Less than five years after the US-based company Tecumseh Products bought the Fasco electric motors business from Invensys for $415m in cash, it is selling the bulk of the business on to Regal Beloit for $220m. The sale, intended to relieve debt pressures on Tecumseh, includes Fasco’s motors and blowers activities for commercial and residential applications, but excludes Fasco’s automotive and speciality activities. Tecumseh will also stop using the Fasco brand.

The operations being sold represent about 70% of the sales of Tecumseh’s electrical components business. When the company bought Fasco from Invensys in 2002, Tecumseh’s chief executive at the time, Todd Herrick, saw the acquisition as a "key step" in revitalising the growth of the company.

But last year, Tecumseh lost $80m and the current president and chief operating officer James Bonsall says that the sale to Regal Beloit "is another important step in our ongoing efforts to reduce the company’s debt, sharpen its strategic focus, and improve its financial performance".

For Regal Beloit, which focuses on electrical and mechanical motion control and power generation products, the acquisition provides additional manufacturing sites in the US, Mexico, Thailand and Australia.
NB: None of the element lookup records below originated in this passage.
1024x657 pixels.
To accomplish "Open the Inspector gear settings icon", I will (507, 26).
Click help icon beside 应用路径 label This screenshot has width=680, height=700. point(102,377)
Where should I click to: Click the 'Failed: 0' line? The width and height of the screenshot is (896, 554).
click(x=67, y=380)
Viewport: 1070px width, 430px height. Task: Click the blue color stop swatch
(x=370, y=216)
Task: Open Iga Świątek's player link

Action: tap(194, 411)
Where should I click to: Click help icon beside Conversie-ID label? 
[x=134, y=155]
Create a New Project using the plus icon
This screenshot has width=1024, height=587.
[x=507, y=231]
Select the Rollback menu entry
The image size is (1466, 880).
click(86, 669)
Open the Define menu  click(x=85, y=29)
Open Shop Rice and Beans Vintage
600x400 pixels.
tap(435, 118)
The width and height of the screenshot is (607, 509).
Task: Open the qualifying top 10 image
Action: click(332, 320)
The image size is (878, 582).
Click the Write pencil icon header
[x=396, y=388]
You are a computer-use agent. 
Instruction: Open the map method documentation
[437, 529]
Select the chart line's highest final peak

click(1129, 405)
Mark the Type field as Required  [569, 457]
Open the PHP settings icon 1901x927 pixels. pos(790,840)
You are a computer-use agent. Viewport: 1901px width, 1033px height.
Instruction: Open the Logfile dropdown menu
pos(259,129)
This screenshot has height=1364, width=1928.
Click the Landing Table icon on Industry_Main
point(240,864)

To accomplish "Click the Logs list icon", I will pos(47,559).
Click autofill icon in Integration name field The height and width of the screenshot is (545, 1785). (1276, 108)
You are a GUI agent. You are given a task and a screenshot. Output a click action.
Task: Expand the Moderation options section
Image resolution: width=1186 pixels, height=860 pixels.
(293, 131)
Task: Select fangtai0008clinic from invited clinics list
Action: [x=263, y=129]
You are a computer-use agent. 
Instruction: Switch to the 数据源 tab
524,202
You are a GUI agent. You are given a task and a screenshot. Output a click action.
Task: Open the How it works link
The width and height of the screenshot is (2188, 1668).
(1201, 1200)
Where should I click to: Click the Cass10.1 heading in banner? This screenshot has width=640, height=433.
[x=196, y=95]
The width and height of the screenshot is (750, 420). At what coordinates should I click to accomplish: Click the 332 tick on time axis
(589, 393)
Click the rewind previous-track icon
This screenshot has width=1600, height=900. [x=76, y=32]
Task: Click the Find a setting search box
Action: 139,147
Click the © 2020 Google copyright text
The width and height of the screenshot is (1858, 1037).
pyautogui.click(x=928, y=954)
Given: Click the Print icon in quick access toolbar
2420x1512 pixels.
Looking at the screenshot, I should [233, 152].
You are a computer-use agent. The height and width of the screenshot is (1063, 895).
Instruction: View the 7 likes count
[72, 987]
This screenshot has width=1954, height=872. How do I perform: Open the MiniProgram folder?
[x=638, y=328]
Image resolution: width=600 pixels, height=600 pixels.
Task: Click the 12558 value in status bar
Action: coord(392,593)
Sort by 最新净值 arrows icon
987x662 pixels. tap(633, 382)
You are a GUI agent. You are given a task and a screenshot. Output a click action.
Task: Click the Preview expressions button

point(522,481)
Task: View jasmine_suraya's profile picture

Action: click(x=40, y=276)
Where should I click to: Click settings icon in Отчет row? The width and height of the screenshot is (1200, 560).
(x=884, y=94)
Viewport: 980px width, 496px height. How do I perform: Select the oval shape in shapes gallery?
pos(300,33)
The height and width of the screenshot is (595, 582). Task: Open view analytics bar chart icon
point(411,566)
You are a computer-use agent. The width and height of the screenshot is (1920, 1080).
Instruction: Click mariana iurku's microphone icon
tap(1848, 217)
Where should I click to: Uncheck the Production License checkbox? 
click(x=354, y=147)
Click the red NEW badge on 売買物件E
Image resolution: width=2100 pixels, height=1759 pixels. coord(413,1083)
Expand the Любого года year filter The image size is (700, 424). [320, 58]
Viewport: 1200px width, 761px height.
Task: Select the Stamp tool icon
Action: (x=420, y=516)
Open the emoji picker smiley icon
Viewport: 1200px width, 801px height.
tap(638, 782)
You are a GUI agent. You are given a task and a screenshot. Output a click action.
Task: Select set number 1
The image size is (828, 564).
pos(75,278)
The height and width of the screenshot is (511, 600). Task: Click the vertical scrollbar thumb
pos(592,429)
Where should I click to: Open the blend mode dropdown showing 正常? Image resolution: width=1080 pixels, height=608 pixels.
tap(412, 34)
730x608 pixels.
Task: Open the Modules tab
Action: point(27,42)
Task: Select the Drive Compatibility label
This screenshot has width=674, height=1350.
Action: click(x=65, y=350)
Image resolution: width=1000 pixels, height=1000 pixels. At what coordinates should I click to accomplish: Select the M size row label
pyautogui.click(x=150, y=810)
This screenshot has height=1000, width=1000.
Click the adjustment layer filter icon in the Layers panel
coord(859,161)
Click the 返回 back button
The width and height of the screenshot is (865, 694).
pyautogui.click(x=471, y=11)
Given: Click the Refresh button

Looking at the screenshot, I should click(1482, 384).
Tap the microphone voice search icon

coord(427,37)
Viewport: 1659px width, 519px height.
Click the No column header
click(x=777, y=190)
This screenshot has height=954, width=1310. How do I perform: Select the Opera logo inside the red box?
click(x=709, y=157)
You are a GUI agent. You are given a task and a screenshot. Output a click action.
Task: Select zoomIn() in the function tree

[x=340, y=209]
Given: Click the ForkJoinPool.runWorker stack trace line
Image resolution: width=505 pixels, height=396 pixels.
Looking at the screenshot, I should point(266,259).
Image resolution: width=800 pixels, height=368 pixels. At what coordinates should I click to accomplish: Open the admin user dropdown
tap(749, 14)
The company expects the acquisition to add around $290m worth of sales during 2008.

"Fasco is a great business with a long history of product and manufacturing excellence," says Regal Beloit’s chairman and chief executive, Henry Knueppel. "This acquisition is consistent with our strategy to expand our end markets and integrated product solutions.

"We are particularly pleased that this acquisition would allow us to offer customers a range of complete motor and blower system solutions," Knueppel adds. "Additionally, the acquisition would continue the expansion of our global manufacturing and commercial footprints and extend our reach further into Asia, including the Australian market."

The deal is expected to close in the third quarter of 2007, subject to regulatory approvals.